_Data extract_:
>>>
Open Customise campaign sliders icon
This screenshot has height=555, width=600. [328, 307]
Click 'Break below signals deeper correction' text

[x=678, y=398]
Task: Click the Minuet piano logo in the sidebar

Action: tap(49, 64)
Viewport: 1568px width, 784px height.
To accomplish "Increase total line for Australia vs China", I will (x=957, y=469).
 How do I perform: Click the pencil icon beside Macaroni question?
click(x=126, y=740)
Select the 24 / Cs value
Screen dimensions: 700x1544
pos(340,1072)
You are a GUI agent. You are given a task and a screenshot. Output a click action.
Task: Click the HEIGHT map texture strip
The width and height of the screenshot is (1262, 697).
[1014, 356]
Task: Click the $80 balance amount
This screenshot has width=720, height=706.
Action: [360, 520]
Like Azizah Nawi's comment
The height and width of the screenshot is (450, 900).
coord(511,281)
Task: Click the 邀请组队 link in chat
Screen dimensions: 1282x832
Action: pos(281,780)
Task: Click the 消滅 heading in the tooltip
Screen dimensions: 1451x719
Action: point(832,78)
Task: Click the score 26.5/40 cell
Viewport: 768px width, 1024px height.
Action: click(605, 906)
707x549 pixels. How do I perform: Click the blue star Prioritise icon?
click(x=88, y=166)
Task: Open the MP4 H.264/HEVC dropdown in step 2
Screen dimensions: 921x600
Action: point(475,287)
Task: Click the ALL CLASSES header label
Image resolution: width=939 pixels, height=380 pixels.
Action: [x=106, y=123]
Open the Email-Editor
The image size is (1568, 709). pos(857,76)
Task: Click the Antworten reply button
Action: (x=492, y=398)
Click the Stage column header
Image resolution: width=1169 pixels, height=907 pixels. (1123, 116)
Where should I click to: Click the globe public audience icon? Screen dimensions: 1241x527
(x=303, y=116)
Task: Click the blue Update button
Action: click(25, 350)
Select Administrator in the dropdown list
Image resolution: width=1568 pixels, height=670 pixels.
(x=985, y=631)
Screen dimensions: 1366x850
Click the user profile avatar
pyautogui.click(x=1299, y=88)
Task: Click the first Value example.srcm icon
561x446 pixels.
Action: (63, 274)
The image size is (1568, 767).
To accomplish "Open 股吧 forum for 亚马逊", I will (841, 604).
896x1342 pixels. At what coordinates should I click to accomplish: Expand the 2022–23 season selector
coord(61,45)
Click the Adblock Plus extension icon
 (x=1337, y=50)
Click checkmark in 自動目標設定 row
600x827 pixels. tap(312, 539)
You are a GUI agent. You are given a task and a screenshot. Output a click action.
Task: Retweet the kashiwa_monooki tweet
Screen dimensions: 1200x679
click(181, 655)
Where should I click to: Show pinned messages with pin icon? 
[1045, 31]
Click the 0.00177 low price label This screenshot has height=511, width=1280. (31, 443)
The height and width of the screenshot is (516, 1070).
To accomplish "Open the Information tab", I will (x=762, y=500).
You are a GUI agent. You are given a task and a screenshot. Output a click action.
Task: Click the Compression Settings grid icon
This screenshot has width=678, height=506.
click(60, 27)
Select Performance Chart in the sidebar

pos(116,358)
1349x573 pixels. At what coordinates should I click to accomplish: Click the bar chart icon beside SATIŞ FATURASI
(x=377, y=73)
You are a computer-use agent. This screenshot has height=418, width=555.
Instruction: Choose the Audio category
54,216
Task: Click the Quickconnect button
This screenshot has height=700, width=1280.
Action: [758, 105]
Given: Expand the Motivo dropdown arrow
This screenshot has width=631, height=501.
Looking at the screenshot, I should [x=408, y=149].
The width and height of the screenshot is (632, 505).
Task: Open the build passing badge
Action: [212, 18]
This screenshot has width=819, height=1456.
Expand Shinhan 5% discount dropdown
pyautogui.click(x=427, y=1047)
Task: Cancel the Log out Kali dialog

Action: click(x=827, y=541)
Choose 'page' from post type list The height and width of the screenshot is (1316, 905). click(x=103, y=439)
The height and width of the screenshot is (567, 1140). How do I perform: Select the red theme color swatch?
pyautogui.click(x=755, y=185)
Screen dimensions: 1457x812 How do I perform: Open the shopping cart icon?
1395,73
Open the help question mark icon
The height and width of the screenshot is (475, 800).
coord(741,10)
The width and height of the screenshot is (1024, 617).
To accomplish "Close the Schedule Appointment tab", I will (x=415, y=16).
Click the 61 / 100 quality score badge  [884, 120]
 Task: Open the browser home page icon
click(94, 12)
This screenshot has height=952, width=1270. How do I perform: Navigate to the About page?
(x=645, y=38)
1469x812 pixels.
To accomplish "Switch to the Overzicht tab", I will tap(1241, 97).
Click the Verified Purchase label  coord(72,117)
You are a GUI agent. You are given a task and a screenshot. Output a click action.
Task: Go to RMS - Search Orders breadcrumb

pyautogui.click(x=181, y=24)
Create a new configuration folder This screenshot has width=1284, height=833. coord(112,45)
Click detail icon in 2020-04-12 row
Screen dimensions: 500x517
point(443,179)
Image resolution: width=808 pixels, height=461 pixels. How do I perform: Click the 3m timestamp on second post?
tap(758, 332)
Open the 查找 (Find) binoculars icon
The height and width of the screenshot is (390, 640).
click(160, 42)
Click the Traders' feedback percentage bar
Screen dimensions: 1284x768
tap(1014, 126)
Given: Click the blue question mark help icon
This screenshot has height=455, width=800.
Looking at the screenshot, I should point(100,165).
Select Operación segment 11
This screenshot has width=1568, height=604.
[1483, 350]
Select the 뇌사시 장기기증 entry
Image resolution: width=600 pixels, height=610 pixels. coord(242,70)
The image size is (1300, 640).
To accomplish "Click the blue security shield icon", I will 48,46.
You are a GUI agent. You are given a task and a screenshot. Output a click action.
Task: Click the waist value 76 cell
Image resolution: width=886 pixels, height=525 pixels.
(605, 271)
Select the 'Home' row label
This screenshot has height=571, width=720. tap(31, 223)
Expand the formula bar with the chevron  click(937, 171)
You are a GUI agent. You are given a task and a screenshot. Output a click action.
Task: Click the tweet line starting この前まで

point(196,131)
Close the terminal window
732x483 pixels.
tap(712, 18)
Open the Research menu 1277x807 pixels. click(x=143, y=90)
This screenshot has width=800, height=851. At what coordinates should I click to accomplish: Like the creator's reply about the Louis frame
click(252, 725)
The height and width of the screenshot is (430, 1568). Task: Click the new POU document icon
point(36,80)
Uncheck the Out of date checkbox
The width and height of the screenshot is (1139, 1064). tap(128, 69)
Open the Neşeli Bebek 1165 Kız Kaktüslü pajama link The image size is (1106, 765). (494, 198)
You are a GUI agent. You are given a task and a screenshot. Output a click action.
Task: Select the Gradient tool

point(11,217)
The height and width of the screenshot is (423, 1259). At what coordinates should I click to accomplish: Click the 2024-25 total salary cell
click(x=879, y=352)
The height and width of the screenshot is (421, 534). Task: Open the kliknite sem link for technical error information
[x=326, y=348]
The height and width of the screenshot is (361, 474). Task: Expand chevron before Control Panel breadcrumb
<<<
Exact copies of the lines from the one with "Task: Select the Gradient tool" through the final line of the listing should be returned, and no other lines.

_Completed task_:
Task: Select the Gradient tool

point(11,217)
The height and width of the screenshot is (423, 1259). At what coordinates should I click to accomplish: Click the 2024-25 total salary cell
click(x=879, y=352)
The height and width of the screenshot is (421, 534). Task: Open the kliknite sem link for technical error information
[x=326, y=348]
The height and width of the screenshot is (361, 474). Task: Expand chevron before Control Panel breadcrumb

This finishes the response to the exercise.